| GIVEN RECORDS |
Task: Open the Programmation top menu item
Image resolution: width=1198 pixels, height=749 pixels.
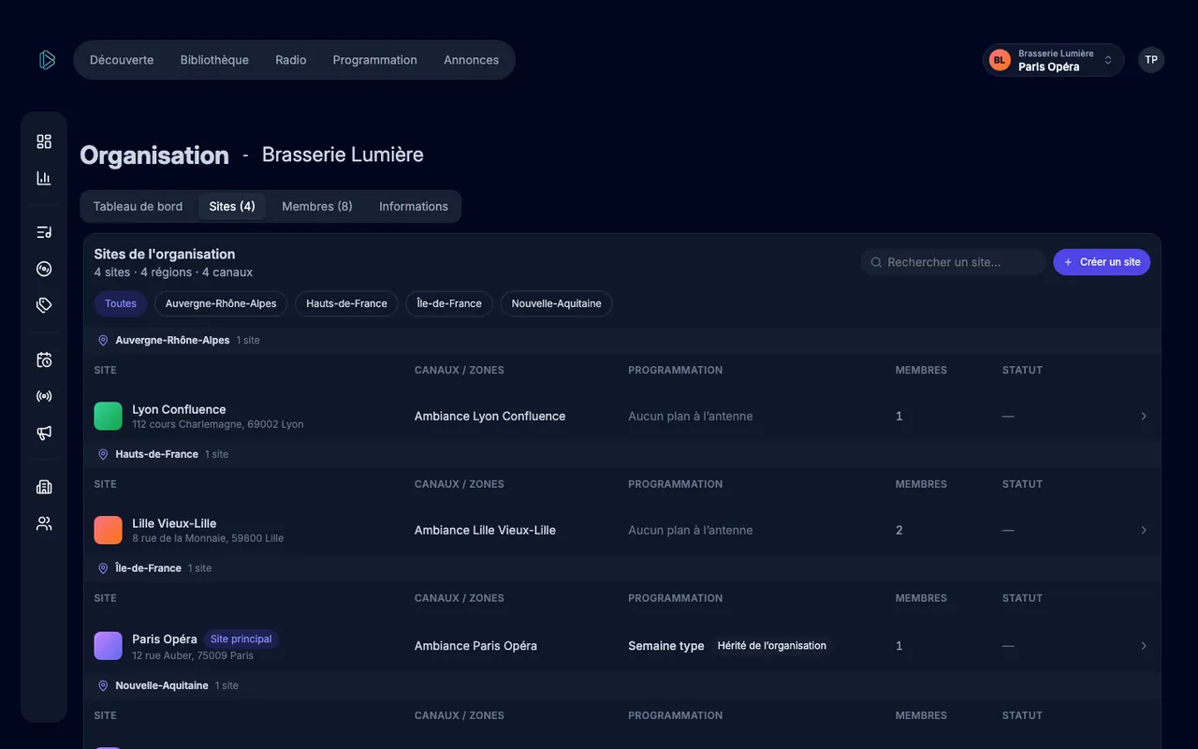Action: [x=375, y=60]
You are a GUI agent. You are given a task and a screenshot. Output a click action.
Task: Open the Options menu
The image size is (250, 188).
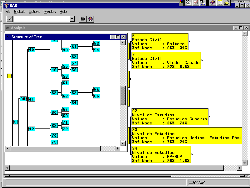coord(34,12)
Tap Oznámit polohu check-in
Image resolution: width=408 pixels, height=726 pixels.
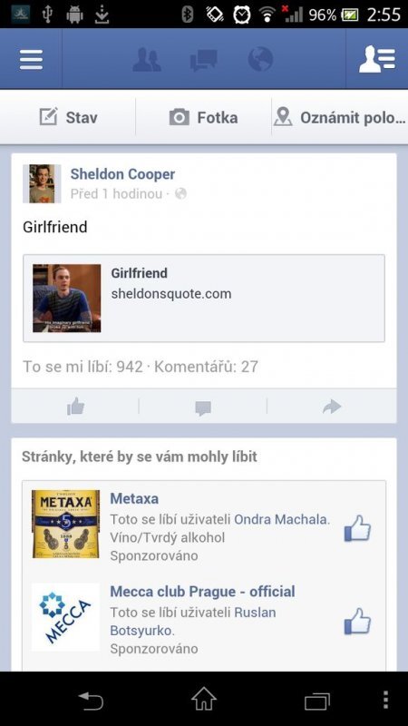[339, 118]
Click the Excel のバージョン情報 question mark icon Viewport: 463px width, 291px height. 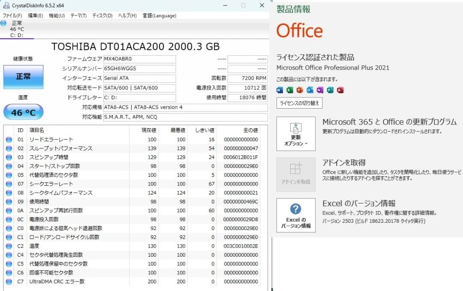click(296, 210)
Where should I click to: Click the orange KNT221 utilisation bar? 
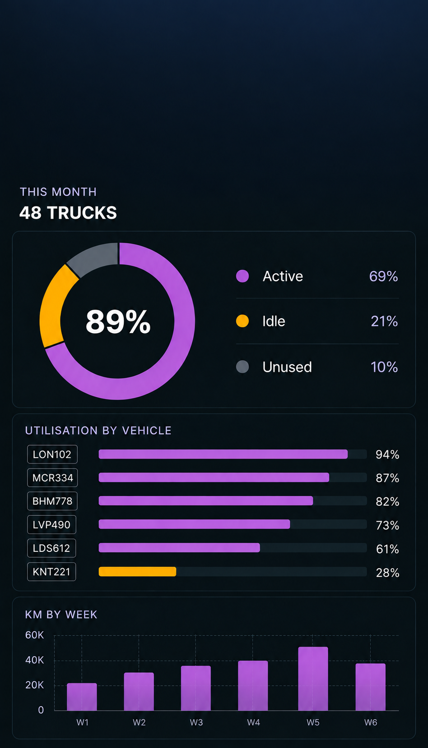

| TASK REQUIREMENTS |
Which lines in the data above contain the word "menu"? Report each one in full.

| SOLUTION |
Task: Open the Programmation top menu item
Task: Open the Options menu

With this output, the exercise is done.